Oil futures finished mixed on Wednesday, for a second session, with global prices slightly lower, but U.S. benchmark crude up after a government report revealed a weekly drop of nearly 10 million barrels in domestic crude supplies.
“If oil bulls were searching for fresh inspiration, this came in the form of the big drawdown in crude oil inventories last week,” Lukman Otunuga, senior research analyst at FXTM, told MarketWatch.
The Energy Information Administration reported Wednesday that U.S. crude inventories fell by 9.9 million barrels for the week ended Jan. 22. The data compared with the average decline of 1.7 million barrels forecast by analysts polled by S&P Global Platts.
The American Petroleum Institute on Tuesday reported a 5.3 million-barrel decrease.
However, despite the bullish-tilted EIA report, crude fought “headwinds from an accelerating flight from risk-on assets” in afternoon dealings Wednesday, said Matt Smith, director of commodity research at ClipperData. U.S. benchmark stock indexes traded broadly lower Wednesday.
Against this backdrop, West Texas Intermediate crude for March delivery
rose 24 cents, or 0.5%, to settle at $52.85 a barrel on the New York Mercantile Exchange, but off the day’s high of $53.30.
March Brent crude
the global benchmark, finished lower, down 10 cents, or 0.2%, at $55.81 a barrel on ICE Futures Europe.
“Persistent fog on the U.S. Gulf Coast last week heavily impacted waterborne crude imports,” said Smith. “Despite the fog, crude exports were less impacted, with only outbound traffic from ports allowed at times, helping to exacerbate the large draw” to U.S. Gulf Coast inventories of 6.4 million barrels.
The EIA data also showed crude stocks at the Cushing, Okla., storage hub fell by 2.3 million barrels for the week, while total domestic oil production edged down by 100,000 barrels to 10.9 million barrels per day last week.

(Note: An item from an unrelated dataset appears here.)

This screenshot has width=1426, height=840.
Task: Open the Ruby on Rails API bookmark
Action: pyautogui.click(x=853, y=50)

Gasoline supply, meanwhile, climbed by 2.5 million barrels, while distillate stockpiles were down by 800,000 barrels. The S&P Global Platts survey had forecast a supply increase of 1.2 million barrels for gasoline and a decline of 800,000 barrels for distillate inventories.

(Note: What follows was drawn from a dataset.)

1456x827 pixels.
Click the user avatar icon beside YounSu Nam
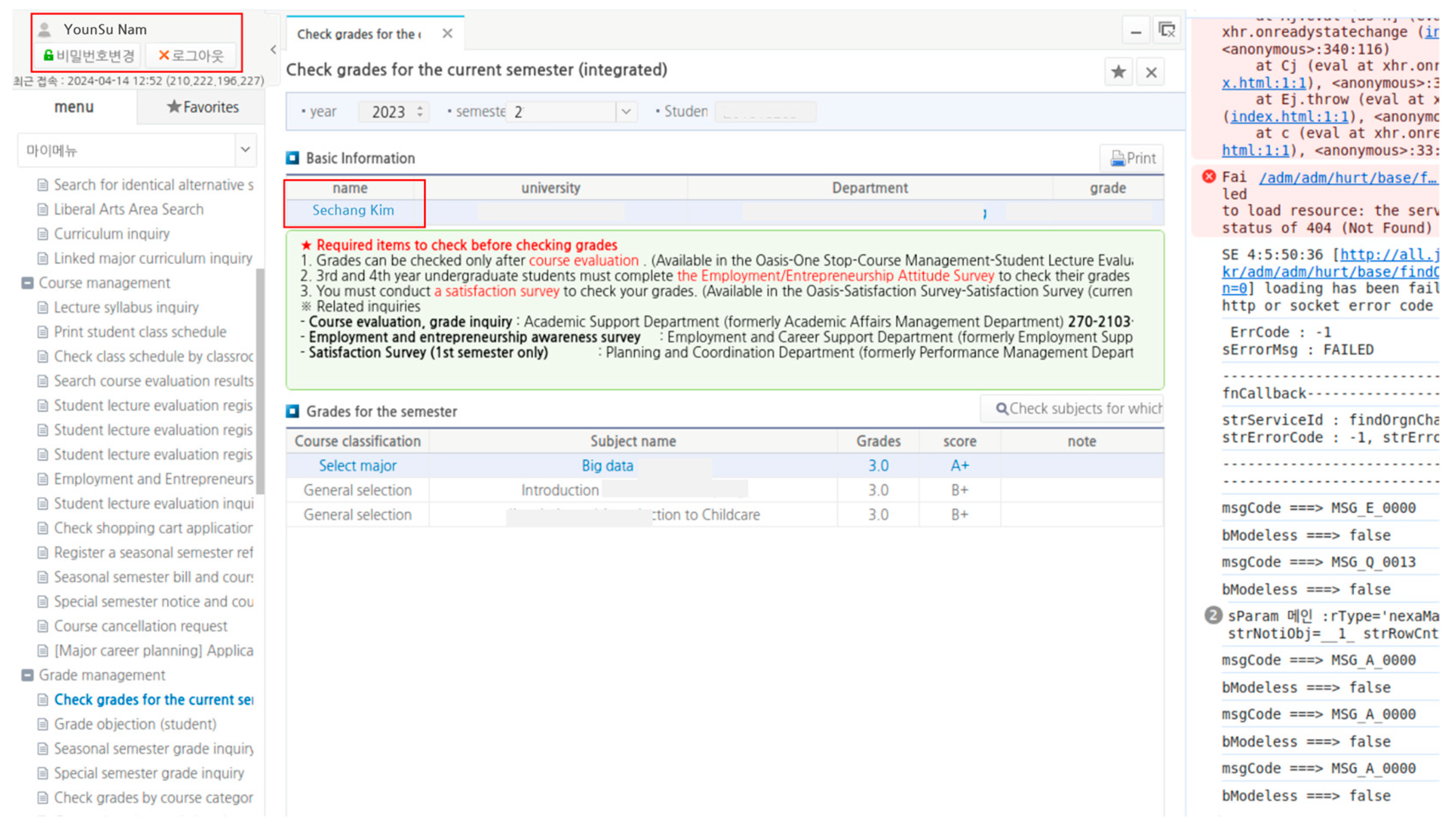(45, 29)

Oil prices may push higher in the near term “thanks to ongoing vaccine efforts and better compliance,” said Lukman. “However, rising coronavirus cases and a possible delay in the U.S. stimulus package are seen countering bullish signals.”
The global tally for confirmed cases of the coronavirus that causes COVID-19 climbed to 100.3 million on Wednesday, according to data aggregated by Johns Hopkins University.
“Market participants are now in ‘wait and see’ mode, wanting to see how lockdowns evolve in the coming weeks and months, and how successful countries are in rolling out Covid-19 vaccines,” said Warren Patterson, head of commodities strategy at ING, in a note.
“The one factor which has made the market a bit nervous about demand is the localized lockdowns that we are seeing in parts of China,” he said.
Natural-gas futures, meanwhile, ended higher as the February contracts expired at the end of the day’s session, and ahead of the EIA’s update on supplies of the fuel due Thursday.
February natural gas
settled at $2.76 per million British thermal units, up 3.9%. March natural gas, which became the front-month contract at the day’s settlement, added 2.5% to $2.702.